In this notebook I will be exploring a Hidden Markov Model (HMM) to classify bull and bear states of a simulated financial instrument.
library(depmixS4)
library(ggplot2)
library(matrixStats)
Simulate the data. Assume returns are normally distributed. Where the mean and the standard deviation depends on the state of the financial market. We will only consider 2 states.
set.seed(42)
Nk_lower <- 50
Nk_upper <- 150
bull_mean <- 0.1
bull_var <- 0.1
bear_mean <- -0.05
bear_var <- 0.2
# Create the list of durations (in days) for each regime
days <- replicate(5, sample(Nk_lower:Nk_upper, 1))
# Create the various bull and bear markets returns
market_bull_1 <- rnorm( days[1], bull_mean, bull_var)
market_bear_2 <- rnorm( days[2], bear_mean, bear_var)
market_bull_3 <- rnorm( days[3], bull_mean, bull_var)
market_bear_4 <- rnorm( days[4], bear_mean, bear_var)
market_bull_5 <- rnorm( days[5], bull_mean, bull_var)
# Create the list of true regime states and full returns list
true_regimes <- c( rep(1,days[1]), rep(2,days[2]), rep(1,days[3]), rep(2,days[4]), rep(1,days[5]))
returns <- c( market_bull_1, market_bear_2, market_bull_3, market_bear_4, market_bull_5)
plot(returns, type="l", xlab='', ylab="Returns")

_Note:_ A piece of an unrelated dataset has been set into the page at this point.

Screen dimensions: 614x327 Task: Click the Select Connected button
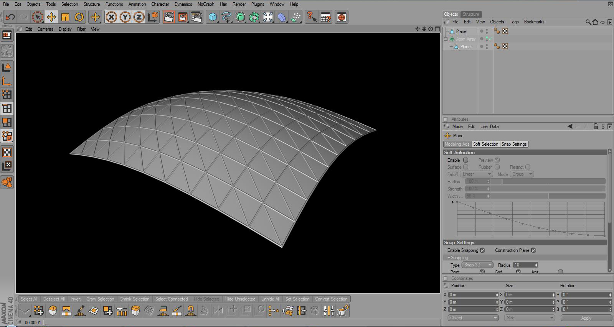coord(172,299)
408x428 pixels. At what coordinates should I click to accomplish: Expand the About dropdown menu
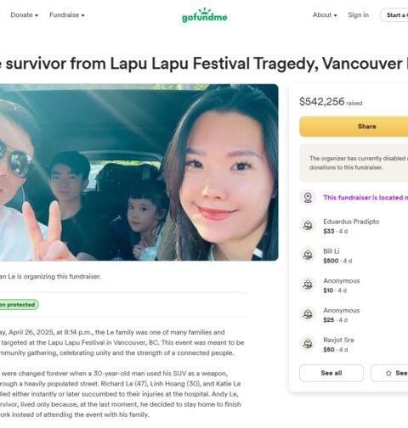[325, 15]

By visual inspection we can clearly see when the instrument is in a good
and bad shape. We will start by using the package depmixS4
to find the
hidden states. Afterwards we will try to replicate the results with our
own code.
hmm <- depmix(returns ~ 1, family = gaussian(), nstates = 2, data=data.frame(returns=returns))
hmmfit <- fit(hmm, verbose = FALSE)
## converged at iteration 20 with logLik: 299.9928
# Output both the true regimes and the
# posterior probabilities of the regimes
post_probs <- posterior(hmmfit, type = 'viterbi')
layout(1:2)
plot(post_probs$state, type='s', main='True Regimes', xlab='', ylab='Regime')
matplot(post_probs[,-1], type='l', main='Regime Posterior Probabilities', ylab='Probability')
legend(x='topright', c('Bull','Bear'), fill=1:2, bty='n')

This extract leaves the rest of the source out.